I am struggling with food and feelings. For two weeks, I had hit a new level in that I was eating when I was hungry, paying attention when I was full and stopping. And then....I talked about this ad nauseum with my good friends and my therapist and I fell off the wagon. Did I talk about too much or is this just part of the process? For the last few days I have not followed that regimen. I have used food to comfort myself. When I was in "the zone" as I like to call it, I was not using food to quell my uncomfortable feelings but it did make me feel very uneasy. I was really uncomfortable in my own skin. And then coincidentally, after watching Celebrity Rehab, I understood better what those feelings were.
I like Dr. Drew who is the PhD on Celebrity Rehab and I've seen him as the expert on other shows. I was fascinated by the program. I came across it accidentally, and I was drawn to it. I watched how these people were detoxing from their drugs or alcohol and then they have to confront their feelings, which was what sent them to the drugs and alchohol in the first place. I watched one bodybuilder television star walk around ready to go off and hit someone. I could identify with this as I have been in an angry phase. I did not know what to do with the very uncomfortable feelings. I journal, I exercise, I practice yoga, I attend therapy, I talk to friends, but in the end, I have to hunker down and live with the uncomfortableness until it passes.

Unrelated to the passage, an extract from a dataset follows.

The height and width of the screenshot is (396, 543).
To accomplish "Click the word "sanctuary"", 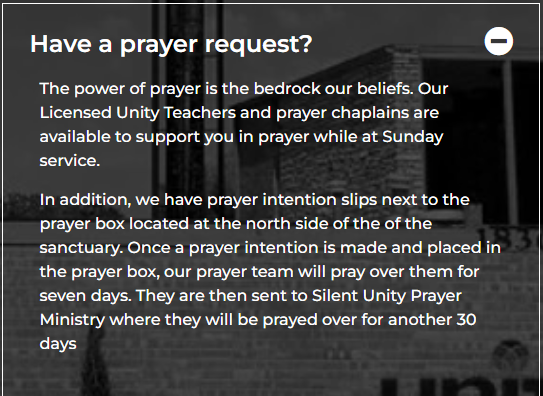I will point(81,249).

We humans, all behave similarly in our psychological makeup. If our needs are not met, or there is harm of some way and then we learn to do things to be able to make the pain go away. I am amazed at how one person turns to food, one to alcohol, one to drugs, or shopping or hoarding or whatever and we take it to different levels of extreme. Some cross the line of normal and by that I mean interfering with daily functioning. These addictions are all behaviors manifested to make coping with life easier. And I am fascinated by this. And I realize that this is what I'm doing to some extent.

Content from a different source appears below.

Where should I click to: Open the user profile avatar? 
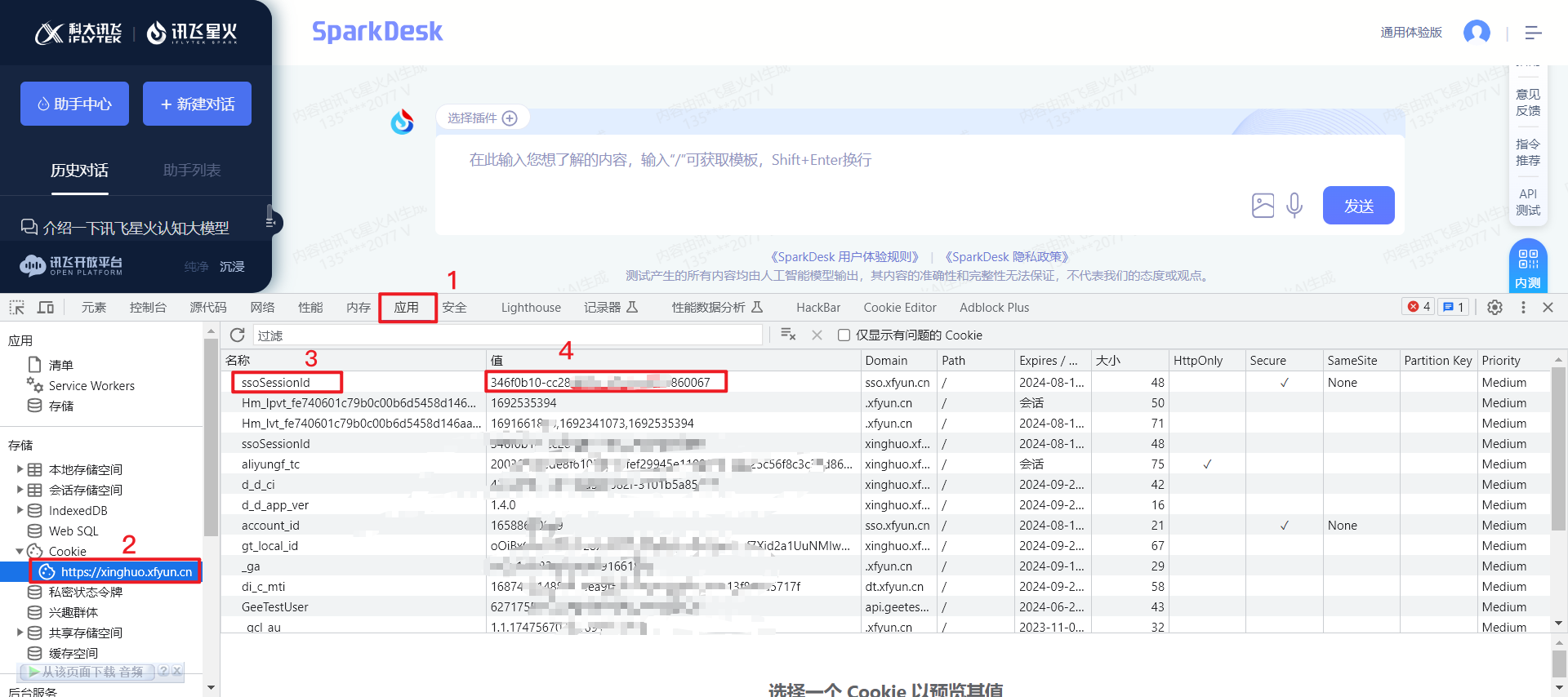(1476, 33)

Well, I need to get back on the wagon, and I will. At the present moment, I feel under the weather. I woke up with a sore throat at 4am. I didn't sleep well Sunday night either. And I have children who are home all week from school for the Mardi Gras holiday. We will run errands and then I have told them that I will rest this afternoon and they can watch a movie, read books, or whatever. And that is okay for me to do. I am learning to nurture myself. AND I'm teaching the girls how to take care of themselves as well. It's a learning process for me to set this example as I have a pull in me to be there for them ALL the time.
Going lightly, it sure is harder than it sounds. It means going really deep and then coming back from that into my authentic self. I've read and heard about this, and it seems that after you embrace your authentic self, life gets easier, worries about others fall to the wayside. I'm beginning to glimpse this, slowly and surely.